L’olfatto negli animali
Mentre nell’uomo il ruolo dell’olfatto come strumento di conoscenza dell’ambiente circostante ha un carattere secondario, negli animali è uno strumento indispensabile per le attività fondamentali quali la caccia, la localizzazione dei partner, dei compagni e dei predatori. In alcune farfalle, l’odore della femmina può attirare il maschio sottovento da molti chilometri di distanza.
Negli animali, i ricettori olfattivi hanno collocazioni anatomiche diverse a seconda dei casi, negli insetti ad esempio sono sulle antenne, nei pesci sulla superficie del corpo. Nei bassi vertebrati, nei quali l’olfatto ha una importanza maggiore che nei mammiferi, la componente maggiormente evoluta del cervello è un centro prevalentemente olfattivo.
· · · ·
Riporta parola per parola la parte del brano sull'olfatto negli animali che comincia con "Negli animali, i" e prosegue fino a "centro prevalentemente olfattivo.".

Materiale archiviato:
· · · ·
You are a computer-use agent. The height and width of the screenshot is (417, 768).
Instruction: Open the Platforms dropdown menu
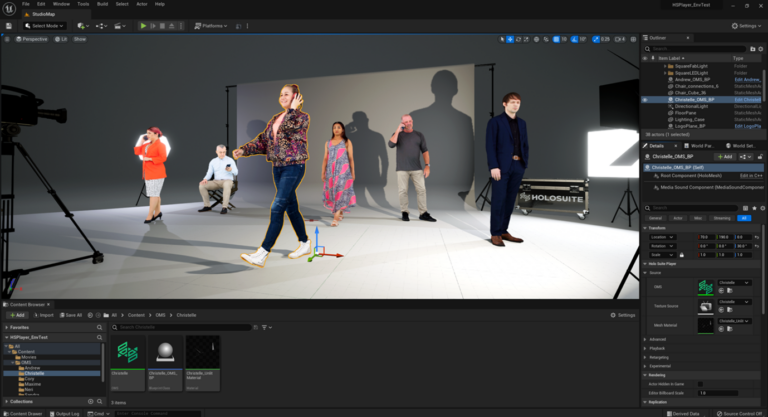point(210,25)
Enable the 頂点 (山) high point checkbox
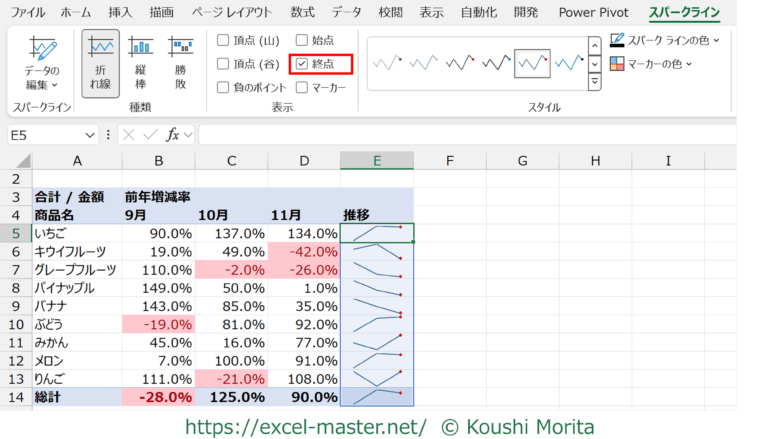Viewport: 780px width, 439px height. pyautogui.click(x=224, y=40)

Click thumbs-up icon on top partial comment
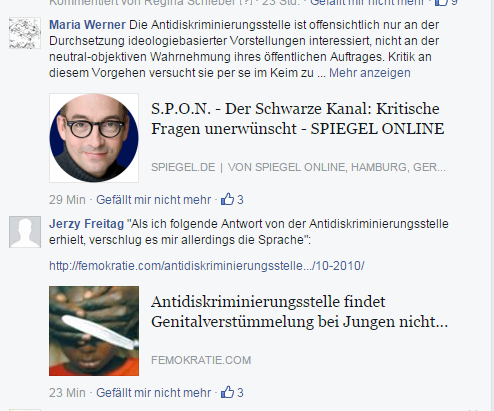point(441,3)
· · · ·
Compito svolto
Negli animali, i ricettori olfattivi hanno collocazioni anatomiche diverse a seconda dei casi, negli insetti ad esempio sono sulle antenne, nei pesci sulla superficie del corpo. Nei bassi vertebrati, nei quali l’olfatto ha una importanza maggiore che nei mammiferi, la componente maggiormente evoluta del cervello è un centro prevalentemente olfattivo.